**Input for this task:**
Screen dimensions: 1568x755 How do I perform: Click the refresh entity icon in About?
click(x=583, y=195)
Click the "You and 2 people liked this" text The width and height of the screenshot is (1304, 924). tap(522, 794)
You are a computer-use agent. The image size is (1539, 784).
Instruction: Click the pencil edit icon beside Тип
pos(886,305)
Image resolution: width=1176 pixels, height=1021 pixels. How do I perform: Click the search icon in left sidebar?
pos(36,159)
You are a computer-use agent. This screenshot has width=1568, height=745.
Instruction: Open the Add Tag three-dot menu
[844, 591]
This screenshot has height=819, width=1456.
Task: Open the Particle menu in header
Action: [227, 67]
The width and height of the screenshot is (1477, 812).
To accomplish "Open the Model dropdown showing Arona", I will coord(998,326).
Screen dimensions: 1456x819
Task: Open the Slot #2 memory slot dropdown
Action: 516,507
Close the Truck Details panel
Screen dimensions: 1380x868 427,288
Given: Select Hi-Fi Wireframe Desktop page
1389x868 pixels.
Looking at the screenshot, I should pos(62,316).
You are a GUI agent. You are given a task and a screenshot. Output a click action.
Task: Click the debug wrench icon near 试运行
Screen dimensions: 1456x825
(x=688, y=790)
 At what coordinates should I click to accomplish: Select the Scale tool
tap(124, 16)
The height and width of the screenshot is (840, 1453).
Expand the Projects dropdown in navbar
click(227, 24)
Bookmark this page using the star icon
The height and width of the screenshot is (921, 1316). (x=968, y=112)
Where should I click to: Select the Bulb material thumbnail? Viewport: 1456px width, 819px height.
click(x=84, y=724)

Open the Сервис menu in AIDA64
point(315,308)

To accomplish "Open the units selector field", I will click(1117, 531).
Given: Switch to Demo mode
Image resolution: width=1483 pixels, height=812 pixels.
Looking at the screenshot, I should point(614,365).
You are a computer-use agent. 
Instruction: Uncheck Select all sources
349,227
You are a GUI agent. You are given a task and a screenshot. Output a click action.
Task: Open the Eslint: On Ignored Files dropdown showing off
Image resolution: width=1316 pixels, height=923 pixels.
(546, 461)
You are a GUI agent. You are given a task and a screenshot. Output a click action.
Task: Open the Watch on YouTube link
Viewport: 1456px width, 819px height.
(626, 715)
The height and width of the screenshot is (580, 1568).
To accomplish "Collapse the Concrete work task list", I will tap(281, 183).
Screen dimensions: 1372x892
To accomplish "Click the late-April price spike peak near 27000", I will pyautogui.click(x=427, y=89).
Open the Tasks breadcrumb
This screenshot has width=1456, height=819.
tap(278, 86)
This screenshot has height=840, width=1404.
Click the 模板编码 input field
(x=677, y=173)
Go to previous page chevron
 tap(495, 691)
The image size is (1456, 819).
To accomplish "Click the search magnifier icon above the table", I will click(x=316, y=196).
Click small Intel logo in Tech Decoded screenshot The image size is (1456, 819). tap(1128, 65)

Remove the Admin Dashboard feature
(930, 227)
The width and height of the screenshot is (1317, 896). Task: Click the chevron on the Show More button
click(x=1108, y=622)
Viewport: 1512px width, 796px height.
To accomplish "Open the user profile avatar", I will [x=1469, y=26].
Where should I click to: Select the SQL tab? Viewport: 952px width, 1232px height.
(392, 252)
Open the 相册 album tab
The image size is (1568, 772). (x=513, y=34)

**Description of the task:**
Where the line containing "Image resolution: width=1316" appears, start copying, and go on exactly through the last line of the data.

**Response for this exercise:**
Image resolution: width=1316 pixels, height=923 pixels.
(546, 461)
You are a GUI agent. You are given a task and a screenshot. Output a click action.
Task: Open the Watch on YouTube link
Viewport: 1456px width, 819px height.
(626, 715)
The height and width of the screenshot is (580, 1568).
To accomplish "Collapse the Concrete work task list", I will tap(281, 183).
Screen dimensions: 1372x892
To accomplish "Click the late-April price spike peak near 27000", I will pyautogui.click(x=427, y=89).
Open the Tasks breadcrumb
This screenshot has width=1456, height=819.
tap(278, 86)
This screenshot has height=840, width=1404.
Click the 模板编码 input field
(x=677, y=173)
Go to previous page chevron
 tap(495, 691)
The image size is (1456, 819).
To accomplish "Click the search magnifier icon above the table", I will click(x=316, y=196).
Click small Intel logo in Tech Decoded screenshot The image size is (1456, 819). tap(1128, 65)

Remove the Admin Dashboard feature
(930, 227)
The width and height of the screenshot is (1317, 896). Task: Click the chevron on the Show More button
click(x=1108, y=622)
Viewport: 1512px width, 796px height.
To accomplish "Open the user profile avatar", I will [x=1469, y=26].
Where should I click to: Select the SQL tab? Viewport: 952px width, 1232px height.
(392, 252)
Open the 相册 album tab
The image size is (1568, 772). (x=513, y=34)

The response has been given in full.